In Managing the Climate Crisis, design and planning experts Jonathan Barnett and Matthijs Bouw take a practical approach to addressing the inevitable and growing threats from the climate crisis using constructed and nature-based design and engineering and ordinary government programs. They discuss adaptation and preventive measures and illustrate their implementation for seven climate-related threats: flooding along coastlines, river flooding, flash floods from extreme rain events, drought, wildfire, long periods of high heat, and food shortages.

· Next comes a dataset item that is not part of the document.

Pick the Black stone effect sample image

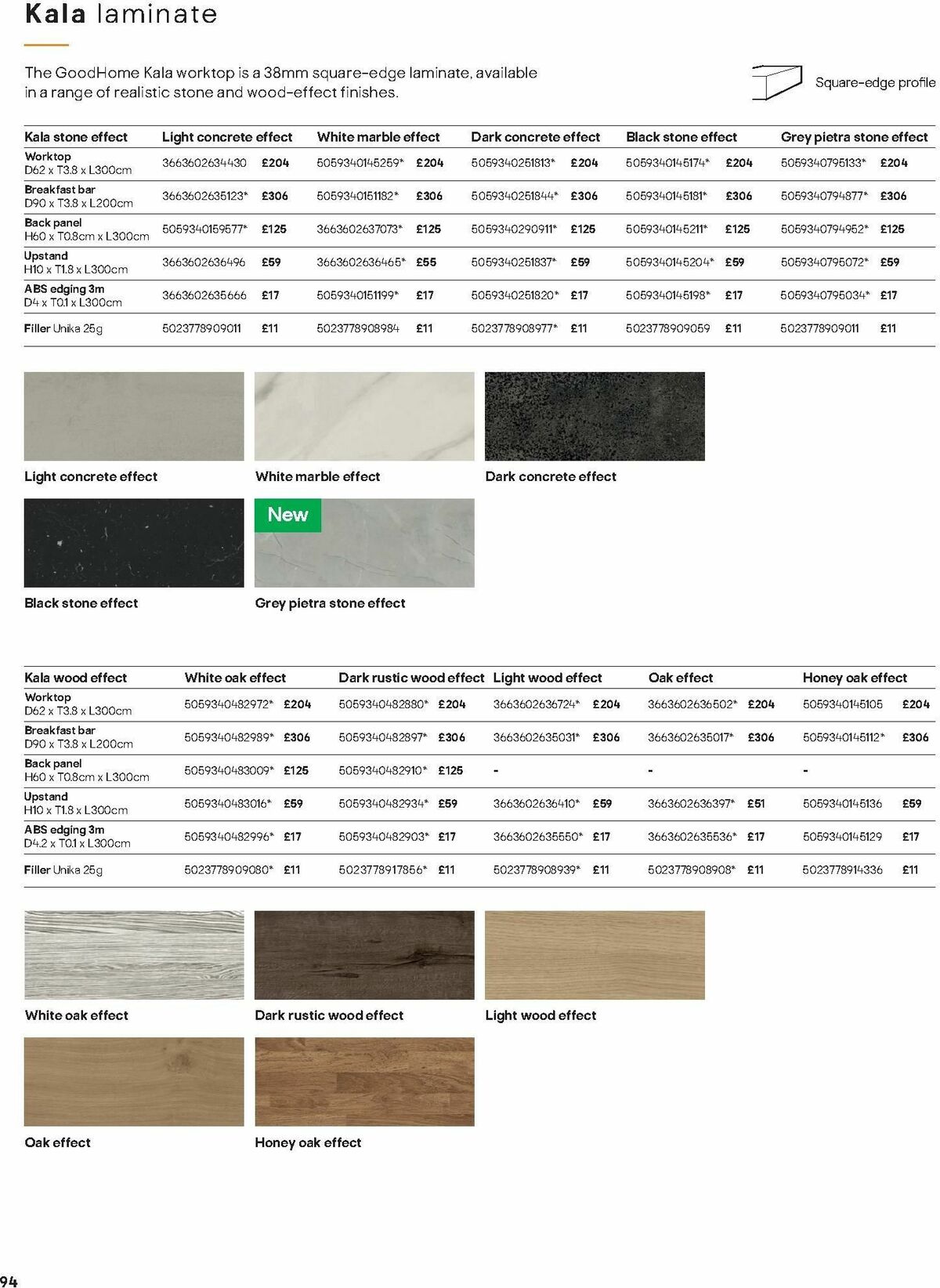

The policies and investments needed to protect lives and property are affordable if they begin now, and are planned and budgeted over the next 30 years. Preventive actions can also be a tremendous opportunity, not only to create jobs, but also to remake cities and landscapes to be better for everyone. Flood defenses can be incorporated into new waterfront parks. The green designs needed to control flash floods can also help shield communities from excessive heat. Combating wildfires can produce healthier forests and generate creative designs for low-ignition landscapes and more fire-resistant buildings. Capturing rainwater can make cities respond to severe weather more naturally, while conserving farmland from erosion and encouraging roof-top greenhouses can safeguard food supplies.
Managing the Climate Crisis is a practical guide to managing the immediate threats from a changing climate while improving the way we live.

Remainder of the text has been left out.